- **出典**:
青垣町佐治の町並み
佐治
地図


青垣町佐治の町並
 佐治は亀山(亀岡市)から分かれた京街道が、篠山ー柏原ー佐治ー遠阪峠ー簗瀬で山陰道と合流する主要道の要所であり、播磨への往還が分岐し、早くから町場が形成されていた。
丹波が羽柴秀吉の支配下に入った天正10年(1582)には既に羽柴秀長が禁制を掲げている。佐治村は新町・中町・上町・横町・上浦町・下浦町・東角・下市場よりなり、慶長3年(1598)柏原藩領となり、慶安3年(1650)幕府領、元禄8年(1695)から新町・中町・上町・横町・上浦町は柏原藩領、下浦町・東角・下市場は旗本牧領となった。
生野銀山からの年貢上納銀は毎年数回にわたって、生野から但馬の簗瀬に入り遠阪峠を越えて、佐治で一泊し、柏原を通って大坂にむかった。途中の道中警備は厳重であったが、必要な経費は伝馬が通過する町村の負担であったから、佐治の負担も大変なものであった。
江戸後期寛政7年(1795)に刊行された、「丹波志」によると家数300余。佐治川を越えた田地に上市場、中市場の地名が残っていることから、古くは北西に街並みが広がっていたと見られる。
街道沿いの街として発展し、旅籠屋も多く、出身地の地名を屋号とした店が軒を連ねていて、人馬の往来も頻繁であった。

- **データ内容**:

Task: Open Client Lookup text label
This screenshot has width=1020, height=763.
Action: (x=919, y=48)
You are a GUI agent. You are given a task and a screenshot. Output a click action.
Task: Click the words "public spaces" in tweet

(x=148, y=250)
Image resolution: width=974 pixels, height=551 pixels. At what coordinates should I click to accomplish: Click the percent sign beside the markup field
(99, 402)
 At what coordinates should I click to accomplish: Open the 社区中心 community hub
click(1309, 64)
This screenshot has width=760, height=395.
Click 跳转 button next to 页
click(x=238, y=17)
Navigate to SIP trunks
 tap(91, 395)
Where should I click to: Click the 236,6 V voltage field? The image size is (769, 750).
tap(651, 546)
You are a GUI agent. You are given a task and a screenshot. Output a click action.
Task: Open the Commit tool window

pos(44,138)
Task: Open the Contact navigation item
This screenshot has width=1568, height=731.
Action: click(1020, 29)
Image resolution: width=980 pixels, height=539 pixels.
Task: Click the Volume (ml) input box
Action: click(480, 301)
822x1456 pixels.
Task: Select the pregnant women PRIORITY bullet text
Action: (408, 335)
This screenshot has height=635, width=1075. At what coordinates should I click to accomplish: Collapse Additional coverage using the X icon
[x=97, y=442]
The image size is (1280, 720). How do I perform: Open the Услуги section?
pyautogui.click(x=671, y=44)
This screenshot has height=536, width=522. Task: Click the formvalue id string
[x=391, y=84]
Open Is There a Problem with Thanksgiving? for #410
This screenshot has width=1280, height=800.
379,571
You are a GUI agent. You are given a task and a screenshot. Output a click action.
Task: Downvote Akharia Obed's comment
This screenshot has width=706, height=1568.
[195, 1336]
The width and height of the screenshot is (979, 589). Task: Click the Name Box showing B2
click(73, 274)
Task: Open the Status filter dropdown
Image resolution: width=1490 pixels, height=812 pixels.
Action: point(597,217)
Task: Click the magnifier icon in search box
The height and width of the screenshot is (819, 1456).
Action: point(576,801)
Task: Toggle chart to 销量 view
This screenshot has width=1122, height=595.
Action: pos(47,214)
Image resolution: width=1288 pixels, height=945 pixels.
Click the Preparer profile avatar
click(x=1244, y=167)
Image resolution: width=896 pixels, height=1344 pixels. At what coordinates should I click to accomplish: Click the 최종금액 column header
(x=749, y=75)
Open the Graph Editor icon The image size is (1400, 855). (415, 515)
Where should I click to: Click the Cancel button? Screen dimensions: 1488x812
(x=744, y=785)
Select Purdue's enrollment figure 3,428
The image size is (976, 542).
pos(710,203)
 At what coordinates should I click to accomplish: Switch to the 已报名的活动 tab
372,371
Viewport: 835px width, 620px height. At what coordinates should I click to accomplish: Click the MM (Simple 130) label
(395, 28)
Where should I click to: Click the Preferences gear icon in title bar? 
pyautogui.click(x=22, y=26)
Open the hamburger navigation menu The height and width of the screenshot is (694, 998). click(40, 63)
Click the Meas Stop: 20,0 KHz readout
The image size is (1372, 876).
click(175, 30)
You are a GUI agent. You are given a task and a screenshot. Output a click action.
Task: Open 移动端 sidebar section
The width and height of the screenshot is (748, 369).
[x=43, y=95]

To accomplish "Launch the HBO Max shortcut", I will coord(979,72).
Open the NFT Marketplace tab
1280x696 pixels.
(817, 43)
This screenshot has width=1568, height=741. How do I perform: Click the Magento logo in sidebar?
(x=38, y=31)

- **指示 1**:
次の(a)〜(c)が佐治の町並みの文章と合っているか、それぞれ「はい」か「いいえ」で答え、決め手となる文章中の言葉をそのまま引用してください。
(a) 佐治は天正10年(1582)に柏原藩領となった。
(b) 生野銀山からの年貢上納銀は、佐治で一泊した。
(c) 「丹波志」によると、佐治の家数は300余であった。
- **指示 2**:
佐治の町並みの文章のうち、「丹波が羽柴秀吉の支配下に入っ」から「みが広がっていたと見られる。」までの部分を、一字も変えずに全部書き写してください。

- **最終結果 1**:
(a) いいえ。「慶長3年(1598)柏原藩領となり」
(b) はい。「遠阪峠を越えて、佐治で一泊し」
(c) はい。「家数300余」

- **最終結果 2**:
丹波が羽柴秀吉の支配下に入った天正10年(1582)には既に羽柴秀長が禁制を掲げている。佐治村は新町・中町・上町・横町・上浦町・下浦町・東角・下市場よりなり、慶長3年(1598)柏原藩領となり、慶安3年(1650)幕府領、元禄8年(1695)から新町・中町・上町・横町・上浦町は柏原藩領、下浦町・東角・下市場は旗本牧領となった。
生野銀山からの年貢上納銀は毎年数回にわたって、生野から但馬の簗瀬に入り遠阪峠を越えて、佐治で一泊し、柏原を通って大坂にむかった。途中の道中警備は厳重であったが、必要な経費は伝馬が通過する町村の負担であったから、佐治の負担も大変なものであった。
江戸後期寛政7年(1795)に刊行された、「丹波志」によると家数300余。佐治川を越えた田地に上市場、中市場の地名が残っていることから、古くは北西に街並みが広がっていたと見られる。